Underhill is a town in Oconto County, Wisconsin, United States. The population was 864 at the 2020 census.

== Communities ==

- Hintz is an unincorporated community on County Road H, east of Morgan Road. The community was named after Robert Hintz, the first postmaster for the community.
- Mosling is an unincorporated community on County Road P, located both in Underhill and in the town of Gillett to the east. The community was named in honor of local merchants.
- Underhill is an unincorporated community located along the Oconto River northwest of where County Road V crosses the river.

==History==
The Menominee call this place Kāēkāēaweqnikoniw, an archaic name meaning "crossing the portage". It falls within traditional Menominee territory which was ceded to the United States in the 1836 Treaty of the Cedars as part of the negotiations about how to accommodate the Oneida, Stockbridge-Munsee and Brothertown peoples who had been removed from New York to Wisconsin. The town was later named in English after William Underhill, a white settler from Vermont. The town did have an operating post office established in 1888 until it was discontinued in 1976.

==Geography==
According to the United States Census Bureau, the town has a total area of 35.6 square miles (92.2 km^{2}), of which 35.1 square miles (90.8 km^{2}) is land and 0.5 square miles (1.4 km^{2}) (1.52%) is water.

==Demographics==
At the 2000 census, there were 846 people, 329 households and 235 families residing in the town. The population density was 24.1 per square mile (9.3/km^{2}). There were 468 housing units at an average density of 13.3 per square mile (5.2/km^{2}). The racial makeup of the town was 93.50% White, 3.43% Native American, 0.35% Asian, and 2.72% from two or more races. Hispanic or Latino of any race were 0.12% of the population.

There were 329 households, of which 30.1% had children under the age of 18 living with them, 62.6% were married couples living together, 5.8% had a female householder with no husband present, and 28.3% were non-families. 22.5% of all households were made up of individuals, and 7.6% had someone living alone who was 65 years of age or older. The average household size was 2.57 and the average family size was 3.03.

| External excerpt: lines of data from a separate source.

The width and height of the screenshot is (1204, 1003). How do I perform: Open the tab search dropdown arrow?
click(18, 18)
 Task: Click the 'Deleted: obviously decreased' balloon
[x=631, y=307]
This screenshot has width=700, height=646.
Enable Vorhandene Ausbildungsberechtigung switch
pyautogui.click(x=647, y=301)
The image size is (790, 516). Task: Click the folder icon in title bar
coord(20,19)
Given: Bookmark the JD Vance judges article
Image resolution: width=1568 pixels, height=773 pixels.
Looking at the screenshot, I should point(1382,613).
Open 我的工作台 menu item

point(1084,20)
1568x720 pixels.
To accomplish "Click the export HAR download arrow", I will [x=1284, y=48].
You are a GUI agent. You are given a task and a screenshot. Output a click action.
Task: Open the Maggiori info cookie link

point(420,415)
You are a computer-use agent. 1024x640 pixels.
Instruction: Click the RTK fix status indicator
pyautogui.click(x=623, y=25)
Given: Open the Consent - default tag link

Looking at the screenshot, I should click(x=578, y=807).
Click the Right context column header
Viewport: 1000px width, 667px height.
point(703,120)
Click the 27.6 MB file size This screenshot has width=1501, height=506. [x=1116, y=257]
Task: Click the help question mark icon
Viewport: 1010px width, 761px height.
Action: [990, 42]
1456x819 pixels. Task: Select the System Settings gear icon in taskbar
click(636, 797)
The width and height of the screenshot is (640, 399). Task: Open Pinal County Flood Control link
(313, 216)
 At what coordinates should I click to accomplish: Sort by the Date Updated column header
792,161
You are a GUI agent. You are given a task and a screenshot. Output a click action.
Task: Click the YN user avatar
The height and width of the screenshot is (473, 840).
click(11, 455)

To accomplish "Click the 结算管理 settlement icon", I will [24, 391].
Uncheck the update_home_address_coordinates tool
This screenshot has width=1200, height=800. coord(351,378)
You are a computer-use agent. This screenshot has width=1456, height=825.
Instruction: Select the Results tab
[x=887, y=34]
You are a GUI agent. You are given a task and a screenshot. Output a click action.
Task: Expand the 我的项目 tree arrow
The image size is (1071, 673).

Age distribution was 25.5% under the age of 18, 7.0% from 18 to 24, 28.4% from 25 to 44, 23.8% from 45 to 64, and 15.4% who were 65 years of age or older. The median age was 39 years. For every 100 females, there were 109.9 males. For every 100 females age 18 and over, there were 108.6 males.

The median household income was $31,905, and the median family income was $39,844. Males had a median income of $31,250 compared with $20,521 for females. The per capita income for the town was $16,503. About 6.2% of families and 10.8% of the population were below the poverty line, including 13.8% of those under age 18 and 4.4% of those age 65 or over.